WEGE UND ZIELE DER WIRTSCHAFT ÖSTERREICHS. Von Carl Hudec-zek. Springer-Verlag, Wien. VIII, 271 Seiten. Preis 198 S.

Wir sind an Statistiken über die österreichische Wirtschaft keineswegs arm. Sowohl das Bundesamt für Statistik wie die Kammer der gewerblichen Wirtschaft und die einzelnen Landeskammern wie auch die Arbeiterkammer liefern umfangreiche Datensammlungen, deren Erscheinen wir immer dankbar begrüßen. Was uns aber fehlte, war eine umfangreiche Zustandschilderung in Verbindung mit Zeitvergleichen, war vor allem eine Analyse, deren Ergebnisse erst die Grundzüge der Wirtschaftspolitik Oesterreichs und ihre Erfolge sichtbar machen. Gerade in einer Zeit, in der “wir vor der Konstitution der europäischen Gemeinschaften stehen, an denen wir nun Anteil nehmen müssen, ob wir wollen oder nicht, tut not, daß wir die Bedingungen erfahren, von denen aus Oesterreich seine Mitunternehmerschaft im Verband der europäischen Wirtschaft anzumelden vermag.

Was der Autor des vorliegenden Buches, Botschafter a. D. und ehemals Leiter der wirtschaftspolitischen Abteilung des Bundeskanzleramtes (Auswärtige Angelegenheiten), an Daten und Interpretationen bietet, ist beileibe keine Ergänzung der bereits vorliegenden statistischen Belege, sondern eine Synthese aus der Vielfalt der vorgegebenen Daten, die zu einem Bild verwoben werden und so trotz der komplexen Verflechtung des Ziffernmaterials dieses zur Eindeutigkeit einfacher Aussagen verdichten.

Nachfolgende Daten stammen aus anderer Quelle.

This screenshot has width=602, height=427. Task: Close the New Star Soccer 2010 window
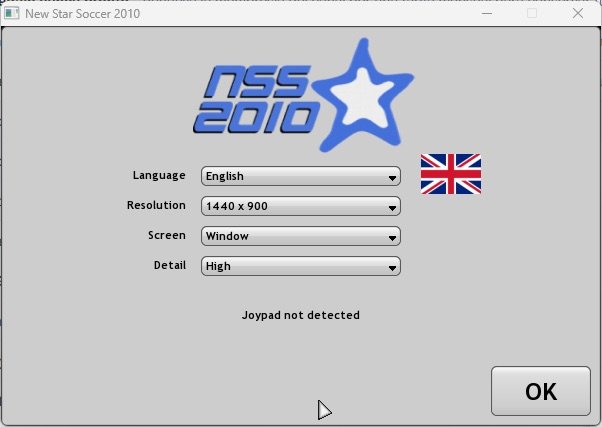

Das erste Kapitel ist dem Menschen unseres Landes gewidmet („Bevölkerungspolitik“), anschließend werden die Landwirtschaft, Industrie und Energiewirtschaft, die Finanzen Oesterreichs und die Handelspolitik stets sowohl in der Bewegung wie in ihrem Zustand an Hand neuester Ziffern dargestellt. Dabei ist der Aufbau des Ziffernmaterials derart gewählt, daß es nicht nur möglich ist, in einer Art Bilanz den aufsehenerregenden Aufschwung der Wirtschaft unseres Landes abzulesen, sondern Prognosen zu stellen, eine Tatsache, die angesichts der offensichtlichen Reduktionen der Wachstumsraten besonders bedeutsam ist.

Das Buch ist nicht nur als Nachschlagewerk, sondern auch wegen der ausgezeichneten Interpretationen der Zahlenbilder ein Standardwerk der wirtschaftspolitischen Literatur und wird es noch lange Jahre bleiben.